Mangu district, in Plateau State, has been one of the epicentres of the recent violence with villages ransacked and farmland destroyed. 

Since May, the region in central Nigeria has seen surge of attacks among mostly Muslim nomadic herders and Christian farming communities in violence the local state government says has left around 300 people dead.

Nigeria's military chief of staff, Major-General Taoreed Lagbaja visited Mangu,on Saturday to mark the start of special operations to "stamp out" the violence.

Sheltering the displaced

Camps situated at a primary school in Mangu shelter about 18,000 of the displaced, according to one of the camp coordinators Yamput Daniel.

The State emergency response agency has delivered aid.

The victims are mostly local cattle herders.

"The crisis has rendered us homeless," Grace Emmanuel, one of the displaced told French news agency AFP.

"Our farmland has been destroyed and we are left to manage our lives here in this primary school." 

Most of the displaced people have no food, and must fetch water from the well, which doesnt provide enough water for everyone.

"We are tired of being here, we appreciate the security coming, but it would be best if the government would deploy most of the security to the villages, so that we can get back," said Mary Ishaya, a displaced woman in Mangu district.

"But we are left here, with our children, no food, no medicine and the children are not going to school."

Security problems

The regional commander of Plateau's Operation Safe Haven campaign has relocated its headquarters temporarily to Mangu and deployed an extra 300 troops to the district with armoured vehicles.
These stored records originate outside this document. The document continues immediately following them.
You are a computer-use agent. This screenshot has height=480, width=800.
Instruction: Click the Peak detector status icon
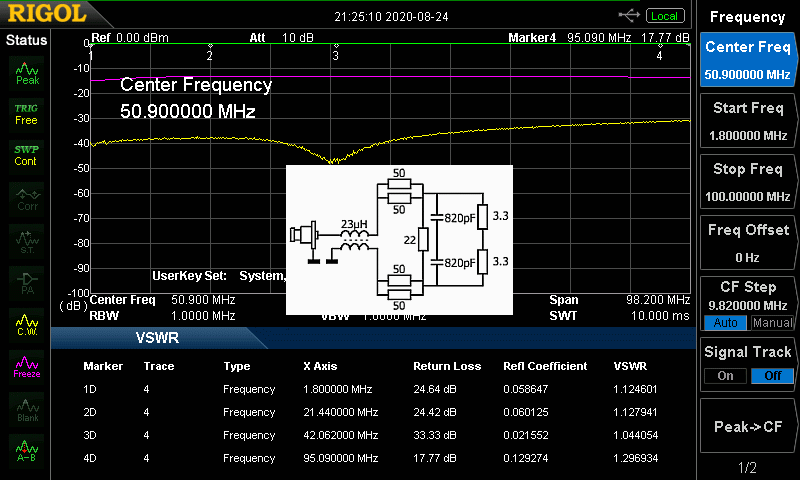(27, 71)
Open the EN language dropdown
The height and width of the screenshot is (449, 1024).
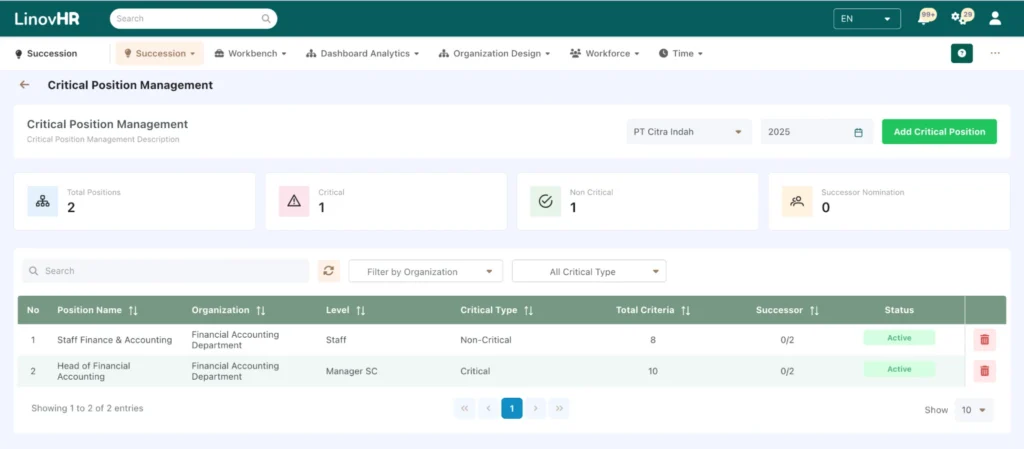tap(866, 18)
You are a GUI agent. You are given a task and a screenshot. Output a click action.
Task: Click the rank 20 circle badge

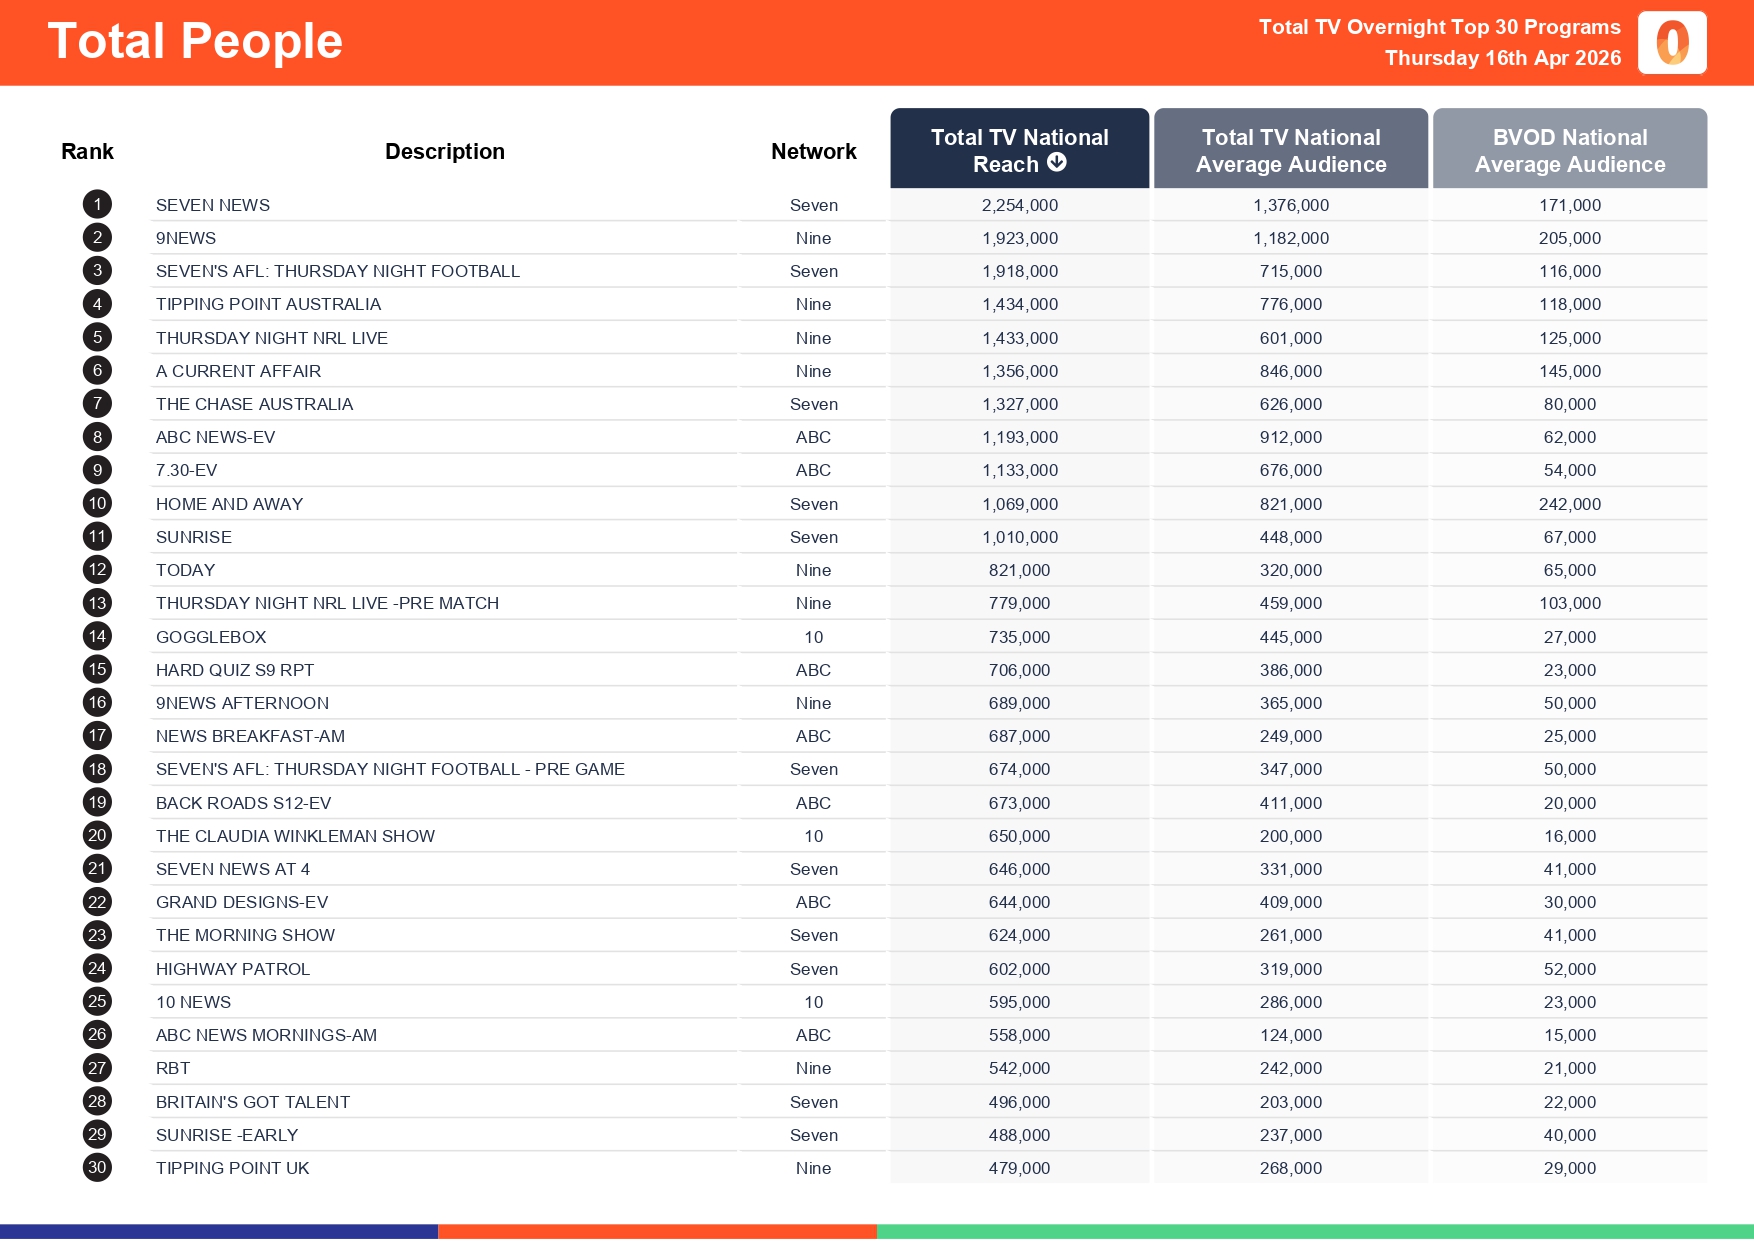click(97, 836)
"The people's army, when communities make distress calls, must respond as soon as possible," army chief of staff General Lagbaja told troops.

The clashes are just one of the major security challenges faced by new President Bola Ahmed Tinubu in Nigeria.

Plateau State sits on the dividing line between Nigeria's mostly Muslim north and the predominantly Christian south, and has for years been a flashpoint for tensions.

The trigger of the most recent attacks in Plateau remain unclear. Tensions between herders and farmers over land and resources often spiral into tit-for-tat village raids by armed gangs who kidnap, loot and kill.